Sabe que está a punto de meter el gol más bonito que haya metido nadie. Va a
levantar su pierna izquierda para meter ese gol que resume toda su vida, cuando
de repente oye que el portero que le sale al encuentro –acaso su amigo Carmelo
Cedrún - le está gritando algo que acaba desequilibrándole del todo: “¿qué
haces, Pancho?”, le grita, “¿qué haces?”. Pero Pancho Puskas ni sabe lo que
hace ni consigue contestarle lo de siempre- “gol, Cedrún, gol”-, porque en ese
momento crucial se ha olvidado de todas las palabras y no sabe qué
diablos hacer con la pelota. Se está dando cuenta de que su pierna izquierda ya
no le obedece, y trata de disparar con la derecha, con su pierna mala, con la
pierna que casi no ha vuelto a utilizar desde que era un niño. Es entonces
cuando levanta las dos piernas a la vez del suelo, se cae al césped y ve
horrorizado –con el horror que sólo nos invade en sueños- cómo el portero se
queda con la pelota que iba a convertirse en el gol más bonito del mundo.
Seguramente, en ese momento, se da cuenta Puskas de que está empezando a perder
la memoria y de que se ha olvidado de jugar al fútbol. Es imposible juzgar un
gol que no fue gol y que no ha visto nadie más que Puskas, pero me he imaginado
tantas veces ese gol, que puedo creerme que hubiera sido el gol más bonito del
mundo, más todavía que aquel gol que metió Maradona contra Inglaterra en el
mundial del 86.
En realidad, si
uno repasa bien esa jugada celebérrima en la que Maradona coge la pelota en el
centro del campo, avanza con ella de aquí para allá y de allá para acá,
sorteando a cuantos rivales le salen al paso, corriendo como si no llevase la
pelota y evadiéndose entre una “melé” de piernas por el camino más corto, se descubre
que Maradona no lleva la pelota pegada al pie, como parece, sino que es la
pelota la que lleva pegado a Maradona. Maradona solamente se limita a correr
detrás de esa pelota y a escoltarla; impide, interponiendo su cuerpo menudo, y
también mediante astutos ademanes en los que va dibujando filigranas
indescifrables, que los jugadores rivales tuerzan la voluntad propia que ha
asumido la pelota, una vez ha ido a parar a los pies de Maradona. De vez en
cuando tropieza un poco con el balón sin caerse -o lo empuja acariciándolo-,
como si estuviera haciendo funambulismo sobre una cuerda floja, asusta a los
que intentan robárselo, hace un amago y los requiebra, les engaña haciendo
inclinar su cuerpo hacia uno u otro lado, pero Maradona ya no tiene el control
de la pelota, sino que más bien sigue corriendo a trompicones y a gigantescas
zancadas detrás de un gol imaginario que se ha inventado unos segundos antes,
un gol que va ejecutando sin esfuerzo porque se lo sabe de memoria, un gol que,
en realidad, ha empezado a fraguar en el mismo momento en el que le dio su
primera patada a un balón o a una piedra.

*Información extraída*:
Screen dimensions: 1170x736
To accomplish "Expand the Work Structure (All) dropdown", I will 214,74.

==

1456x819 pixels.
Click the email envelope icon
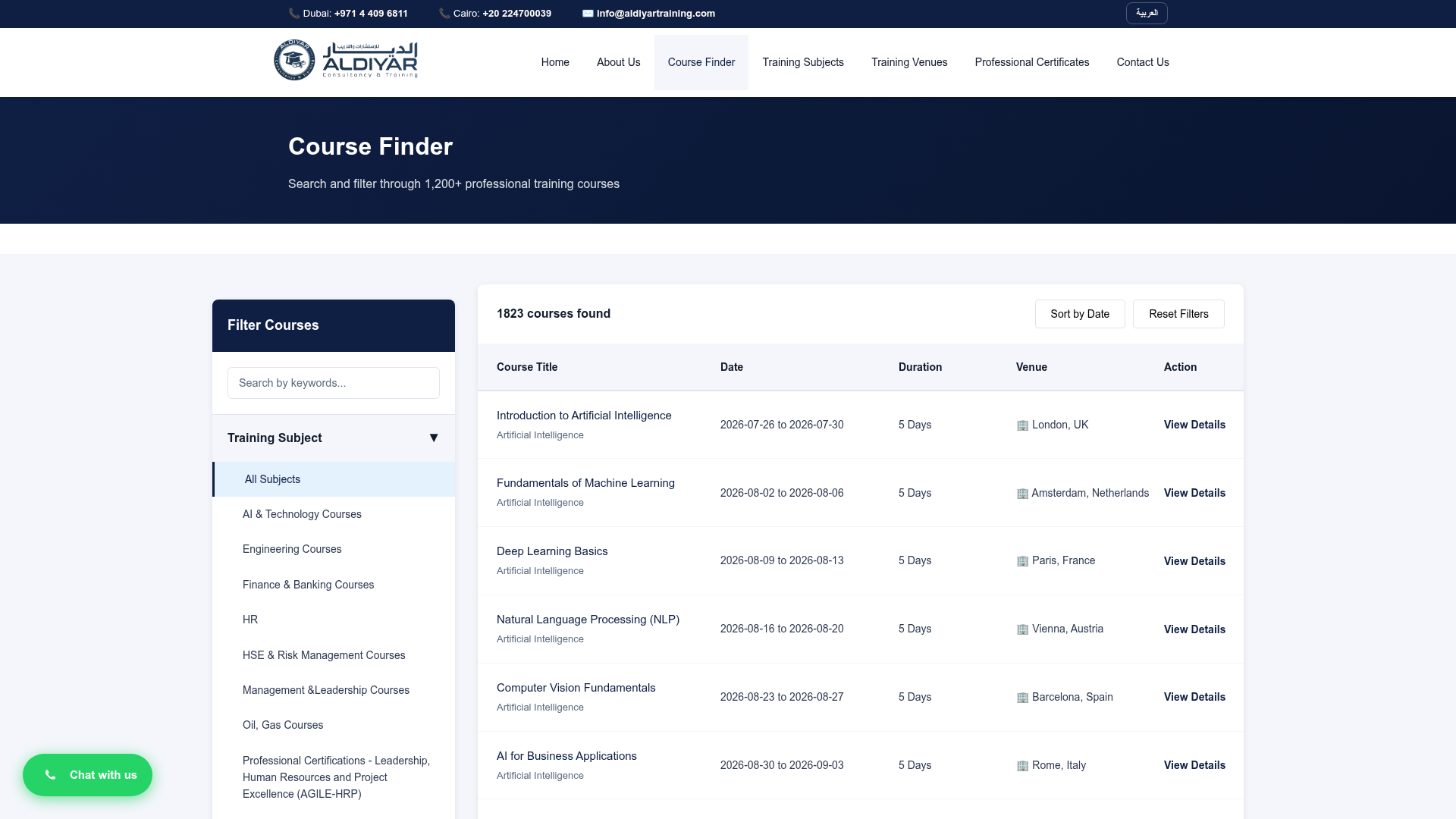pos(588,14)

--

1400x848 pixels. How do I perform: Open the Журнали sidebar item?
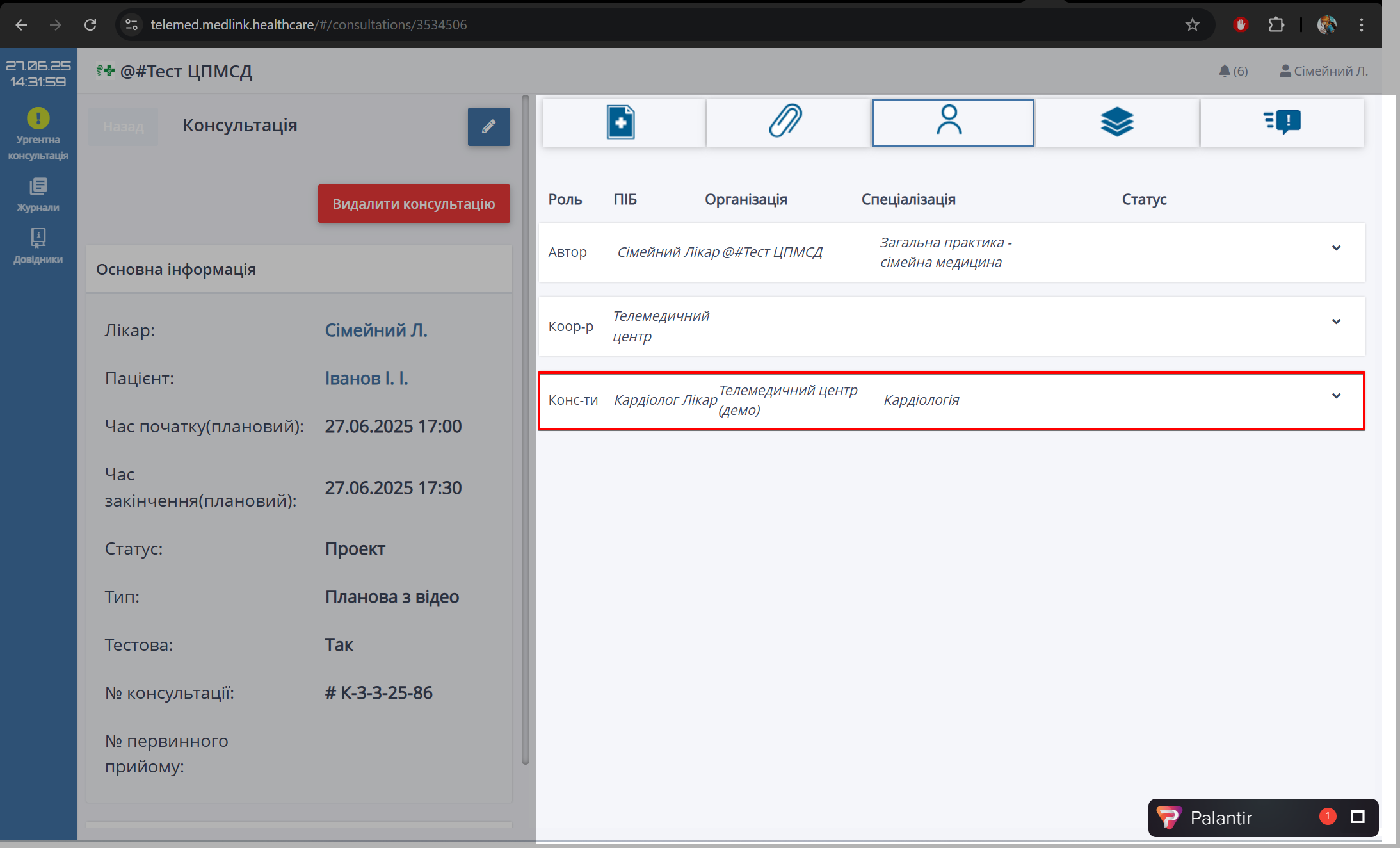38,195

*Tareas propuestas*:
- 1) Indica si cada afirmación coincide con lo que dice el fragmento y justifica tu respuesta con las palabras exactas del texto: (a) Puskas intenta disparar con la pierna derecha porque la izquierda ya no le obedece. (b) Maradona marcó su célebre gol contra Inglaterra en el mundial del 90. (c) Maradona lleva la pelota pegada al pie.
- 2) Según el fragmento, ¿qué le grita el portero a Pancho Puskas?
- 3) Reproduce literalmente el pasaje del fragmento que va desde "Seguramente, en ese" hasta "mundial del 86.", ambos incluidos.
El material que acompaña al fragmento es independiente de él.

*Soluciones del ejercicio*:
- 1)
(a) Sí: "Se está dando cuenta de que su pierna izquierda ya no le obedece, y trata de disparar con la derecha".
(b) No: "aquel gol que metió Maradona contra Inglaterra en el mundial del 86".
(c) No: "Maradona no lleva la pelota pegada al pie, como parece, sino que es la pelota la que lleva pegado a Maradona".

- 2) Le grita: "¿qué haces, Pancho?".

- 3)
Seguramente, en ese momento, se da cuenta Puskas de que está empezando a perder
la memoria y de que se ha olvidado de jugar al fútbol. Es imposible juzgar un
gol que no fue gol y que no ha visto nadie más que Puskas, pero me he imaginado
tantas veces ese gol, que puedo creerme que hubiera sido el gol más bonito del
mundo, más todavía que aquel gol que metió Maradona contra Inglaterra en el
mundial del 86.